Basic reproduction number
We list the sources that are utilized for estimating R0 via meta-analysis in Table 2. In Sun et al. (2020); Zhu and Chen (2020), multiple estimates of R0 and associated confidence intervals were reported. We select the the most appropriate one based off proposed models, estimation time and other decisive factors.
Incubation period
We list the sources that are utilized for estimating incubation period via meta-analysis in Table 3. In Linton et al. (2020), the authors adopted a variety of distributions for modeling the probability density function of incubation period, leading to slightly different results. We picked the confidence interval under the utilization of log-normal.
Serial interval
We list the sources that are utilized for estimating incubation period via meta-analysis in Table 4. In You et al. (2020), the authors considered three models (maximum likelihood, exponential growth rate and stochastic SIR) and estimated serial intervals for mainland China and a number of provinces. We select the estimate for mainland China via the method of stochastic SIR. In Li et al. (2020b), serial interval estimates of different generations were given, where the estimate for the first generation is chosen for the present analysis.
Epidemic doubling time
We list the sources that are utilized for estimating epidemic doubling time via meta-analysis in Table 5. In Lau et al. (2020), the authors reported two estimates of epidemic doubling time and their confidence intervals, respectively before and after imposing lockdown in mainland China; we adopt the latter in the analysis.
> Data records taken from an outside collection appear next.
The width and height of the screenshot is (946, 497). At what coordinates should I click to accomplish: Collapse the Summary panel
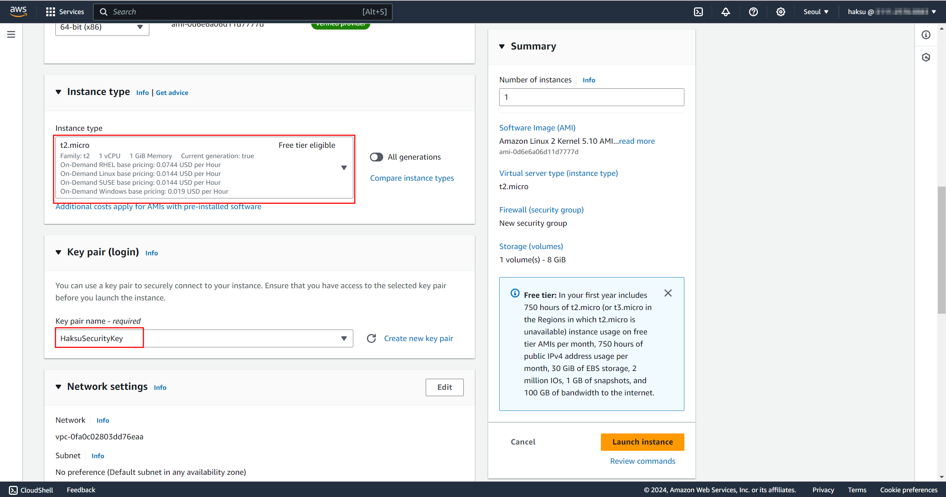coord(502,47)
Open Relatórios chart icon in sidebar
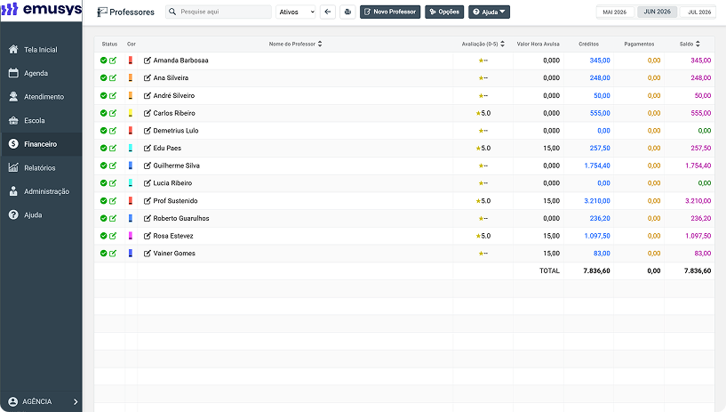 13,168
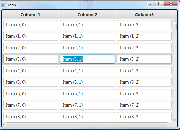This screenshot has width=180, height=130.
Task: Click the Form window title bar icon
Action: click(x=4, y=5)
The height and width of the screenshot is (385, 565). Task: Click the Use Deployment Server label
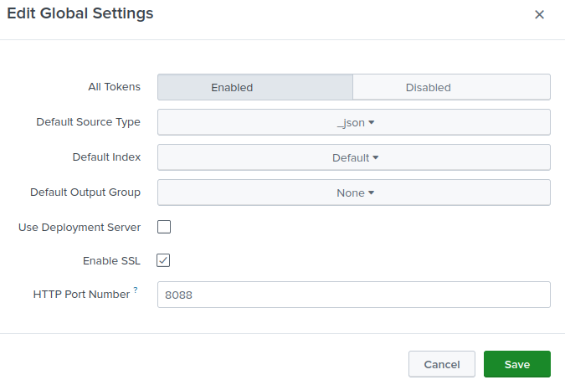80,227
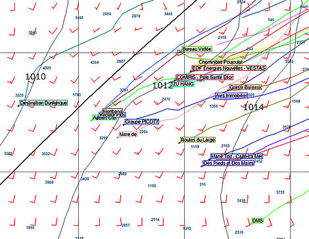Click the EDF Energies Nouvelles - VESTAS label
Viewport: 309px width, 239px height.
(x=229, y=68)
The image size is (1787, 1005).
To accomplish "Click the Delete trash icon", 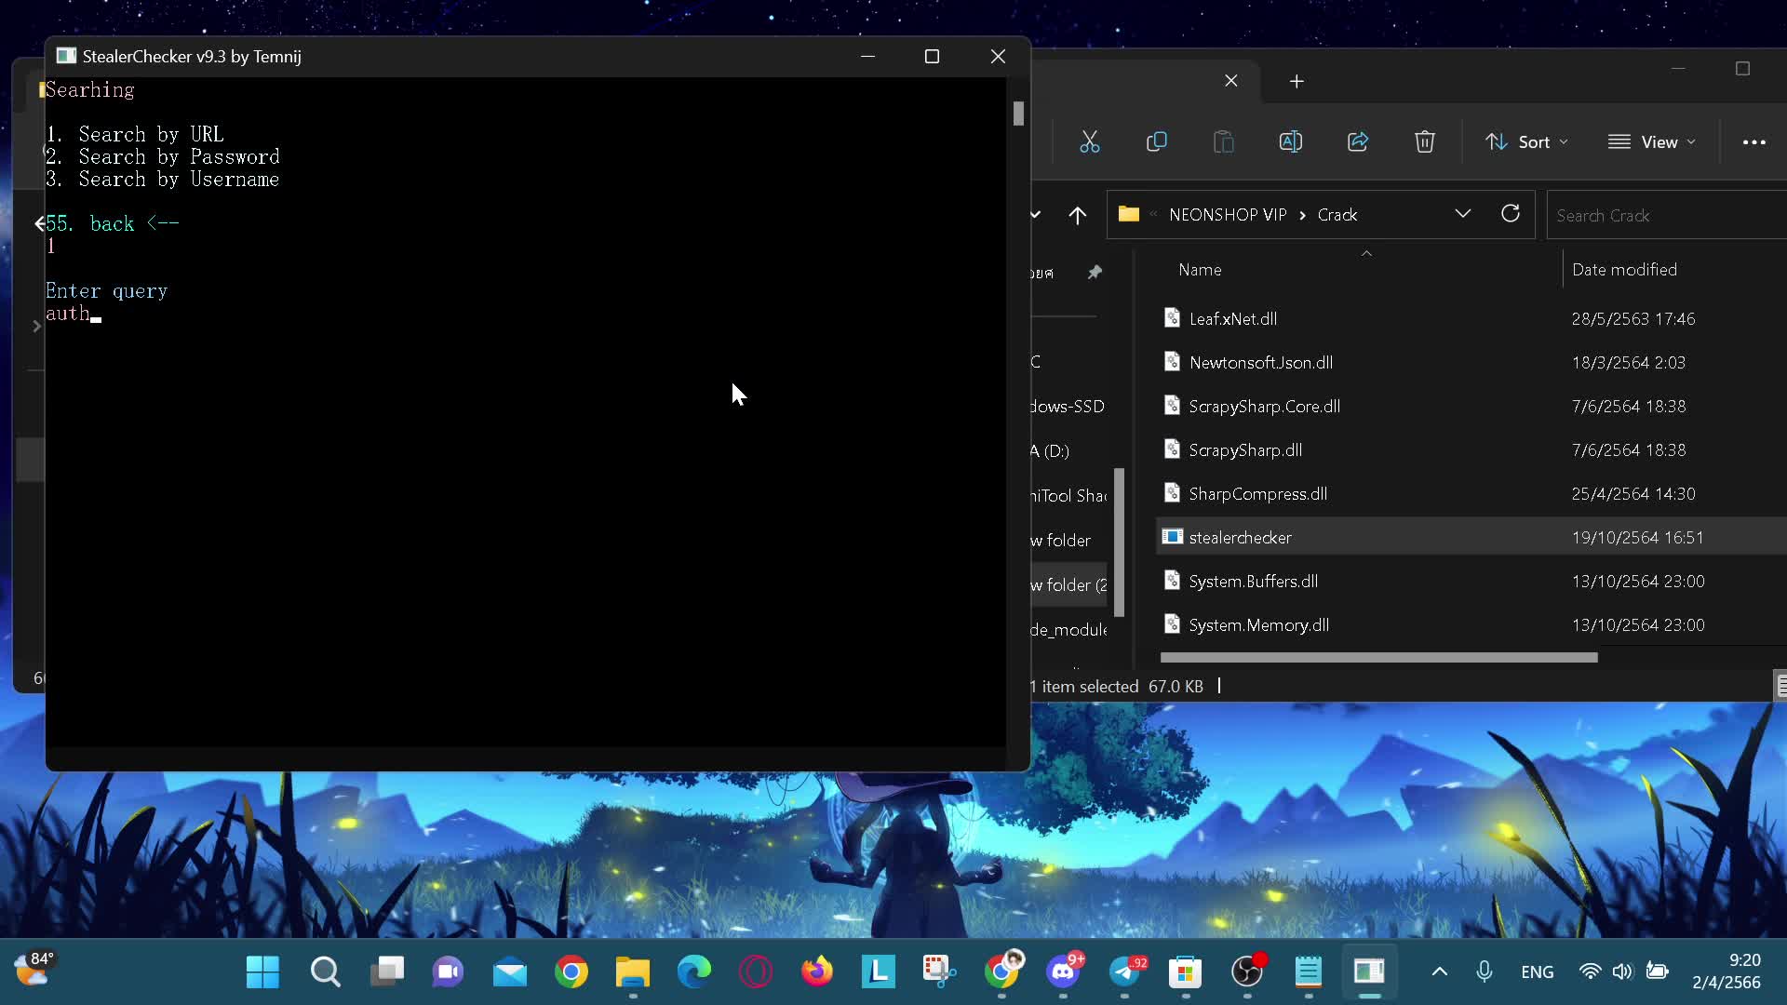I will (1424, 141).
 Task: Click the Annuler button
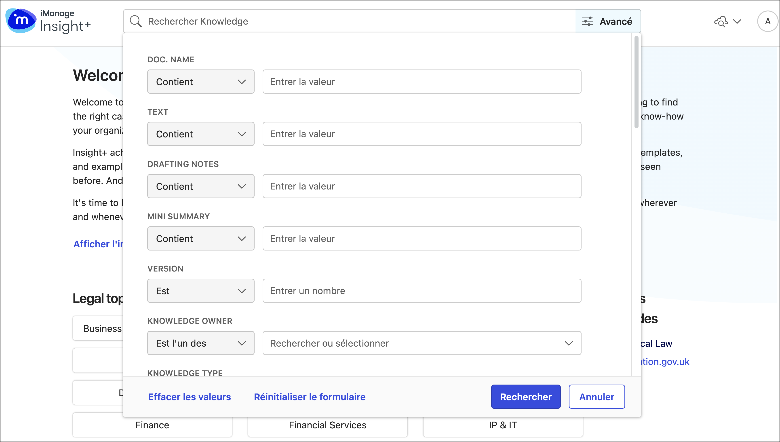[x=596, y=396]
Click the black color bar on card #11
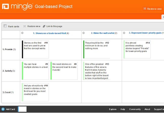This screenshot has width=164, height=113. coord(22,49)
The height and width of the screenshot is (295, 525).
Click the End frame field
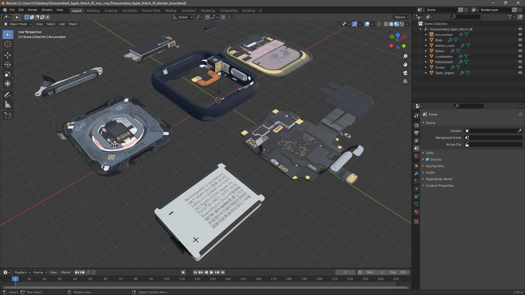398,272
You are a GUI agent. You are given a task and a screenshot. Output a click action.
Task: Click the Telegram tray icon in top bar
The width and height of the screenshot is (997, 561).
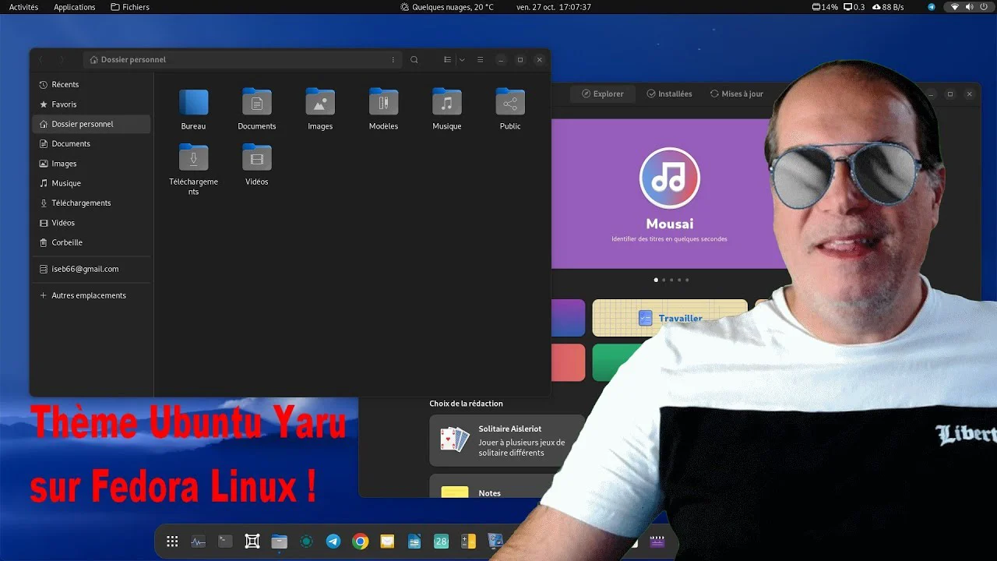click(x=932, y=7)
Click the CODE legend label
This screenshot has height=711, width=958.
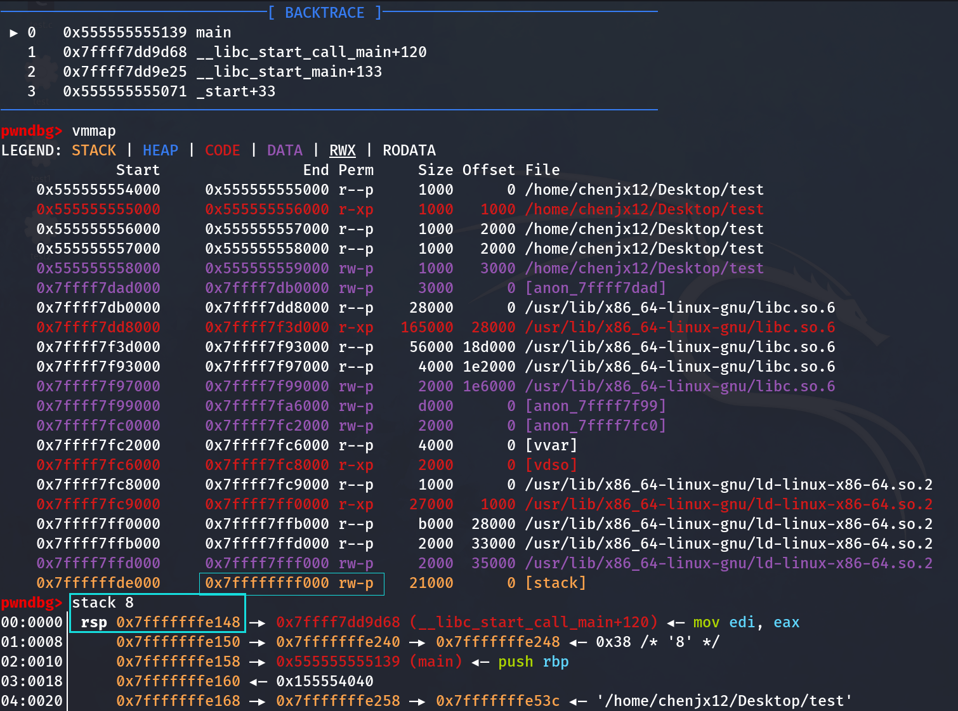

In Muniz-Rodriguez et al. (2020), the authors estimated epidemic doubling times for 31 provinces and municipalities in mainland China; we pick the one for “mainland China (except for Hubei province)” in our study since it is the most comprehensive metric.
Sensitivity analysis
We list the sources that are utilized for estimating basic reproduction number in sensitivity analysis in Table 6. The added studies include recent research in Japan, South Korea and Diamond Princess Cruise.